:: Provided passage

Friday, 7 December 2012

PREVIEW: Lewis Watson headlines BBC Introducing's Upstairs at the O2 Academy

*Originally published for BBC News Oxford (6/12/12)

Oxfordshire internet sensation Lewis Watson will be supported by four local singer-songwriters at December's Upstairs at the O2 Academy in association with BBC Introducing.

The gig on Saturday 8 December will see performances from Adam Barnes, Jasmine Hill, Gavroche and Alex Lanyon.

Lewis Watson, 20, was first played by BBC Introducing in 2010 and has received almost five million video views on YouTube.

He performed the lead single from new EP Another Four Sad Songs on Zane Lowe's BBC Radio 1 show after it charted on iTunes in November.

He said: "I've been to plenty of gigs at the O2 Academy, but now I'm headlining. It's great.

"Oxford is a great place to start out [as a musician]. I started doing open mics and it's fantastic for that."

Although not one to shrug off comparisons to artists like Ed Sheeran, Lewis likens himself to musicians a little further from the spotlight.

"It's a massive compliment to be compared to Ed Sheeran. I like to think that I draw more influence from Ed's workrate than his music though.

"I'd compare my music to City And Colour, or maybe Benjamin Francis Leftwich." 

The Oxford singer-songwriter is signed to Warner Bros and expanded much of his early fanbase through social media.

His success in the virtual world is now very much in the real, with the recent announcement that he is to support Birdy on her Australian tour in April 2013.

He added: "I'll be playing the Sydney Opera House before I'm 21. Mental."

Thriving scene

Adam Barnes will be playing a BBC Introducing gig for the second time Adam Barnes played an Upstairs gig in support of Glasgow's Admiral Fallow in May, but this month the event is completely bursting with local music.

Speaking of the "thriving" Oxford music scene, Adam said: "The best part is that there are always great bands to listen to who are currently doing well, not just in Oxford but across the UK."

He is also acutely aware of the important role that solo musicians play in the music industry.

"More have moved into the spotlight recently, but there are just as many as there ever were.

"You have to think that within every band there are one or two songwriters. The time period does change and different musical genres do steal the limelight, but songwriters have always been up there, from the Bob Dylans to the Springsteens to the Damien Rices."

::::
:: Dataset records

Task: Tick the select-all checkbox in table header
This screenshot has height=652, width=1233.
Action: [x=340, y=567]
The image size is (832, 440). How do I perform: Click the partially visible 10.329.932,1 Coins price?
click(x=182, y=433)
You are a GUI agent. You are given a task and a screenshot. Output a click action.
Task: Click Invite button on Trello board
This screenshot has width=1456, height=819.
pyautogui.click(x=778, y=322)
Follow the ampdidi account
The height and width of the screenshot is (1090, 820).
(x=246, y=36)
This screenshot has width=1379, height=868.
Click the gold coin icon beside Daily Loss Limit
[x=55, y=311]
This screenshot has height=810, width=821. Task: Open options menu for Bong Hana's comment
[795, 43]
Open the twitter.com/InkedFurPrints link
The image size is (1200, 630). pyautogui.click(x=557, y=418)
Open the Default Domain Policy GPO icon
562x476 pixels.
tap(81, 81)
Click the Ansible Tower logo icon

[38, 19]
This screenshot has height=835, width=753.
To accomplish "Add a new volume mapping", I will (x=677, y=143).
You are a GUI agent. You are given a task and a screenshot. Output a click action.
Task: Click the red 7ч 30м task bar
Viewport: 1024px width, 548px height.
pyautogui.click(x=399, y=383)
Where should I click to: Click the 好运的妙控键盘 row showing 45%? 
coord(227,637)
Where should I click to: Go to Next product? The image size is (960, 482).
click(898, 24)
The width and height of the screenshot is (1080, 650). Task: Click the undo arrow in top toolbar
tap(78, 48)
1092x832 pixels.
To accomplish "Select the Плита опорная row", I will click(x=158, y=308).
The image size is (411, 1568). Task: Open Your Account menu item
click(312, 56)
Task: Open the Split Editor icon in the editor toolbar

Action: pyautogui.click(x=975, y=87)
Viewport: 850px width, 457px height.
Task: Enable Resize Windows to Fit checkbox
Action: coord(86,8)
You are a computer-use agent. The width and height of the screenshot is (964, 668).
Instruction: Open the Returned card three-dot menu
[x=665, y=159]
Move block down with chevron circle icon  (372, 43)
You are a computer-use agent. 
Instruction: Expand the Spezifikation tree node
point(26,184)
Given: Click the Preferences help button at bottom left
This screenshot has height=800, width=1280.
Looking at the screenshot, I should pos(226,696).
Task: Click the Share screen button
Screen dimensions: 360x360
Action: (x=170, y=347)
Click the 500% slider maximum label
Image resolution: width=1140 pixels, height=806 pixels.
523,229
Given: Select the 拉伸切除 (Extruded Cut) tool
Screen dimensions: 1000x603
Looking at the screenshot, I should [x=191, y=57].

::::

■ Work order 1
Please list the four local singer-songwriters who, according to the Lewis Watson gig preview, will support him at the December gig.
■ Work order 2
Pick up the Lewis Watson gig preview right after its final sentence and continue writing it.
The material comes from a separate source.

■ Output 1
Adam Barnes, Jasmine Hill, Gavroche, Alex Lanyon

■ Output 2
Adam's music has taken more of a contemporary folk route of late, something that he is proud to exhibit at the Introducing gig.

"It's going to be a good show. It's always great to be involved with BBC Introducing in Oxford so I'm really looking forward to it.

"I'm also heading into the studio over Christmas and starting the recording of my debut album which is really exciting for me."

'Endlessly buzzing'

Jasmine Hill, 17, from Hook Norton, is another young act performing on the night.

She describes her music as "hook-based with pretty quirky productions... a mash up of Paloma Faith, Newton Faulkner, Adele, and Ed Sheeran".

While her covers of similar pop artists have garnered her attention on the internet, Jasmine is determined to share more of her original songs.

"I currently have a stash of originals in the bag and I'm now really focusing on adding to these as well as working and writing with top musicians and producers."

She has also found a way to get her music into a different medium.

"A song I wrote awhile back called 'Free' is being used in a film out early 2013 which is extremely exciting," she said.

Jasmine believes the support she has received from people in the local creative industries is down to their generally "open-minded" natures.

"The music scene [in Oxford] is endlessly buzzing with new talent and fresh music. The majority of people in Oxford are supportive of new artists and genres, so it's awesome for me to showcase my music."

The next couple of weeks are booked up with studio dates in London to record her material.

Also on the line up is Lucie Norton a.k.a. Gavroche who describes her music as "alternative angst folk with electronic tendencies". Singer-songwriter Alex Lanyon will open the night.

Every month a selection of local talent play the regular band nights at the O2 Academy, with highlights featured on BBC Introducing in Oxford.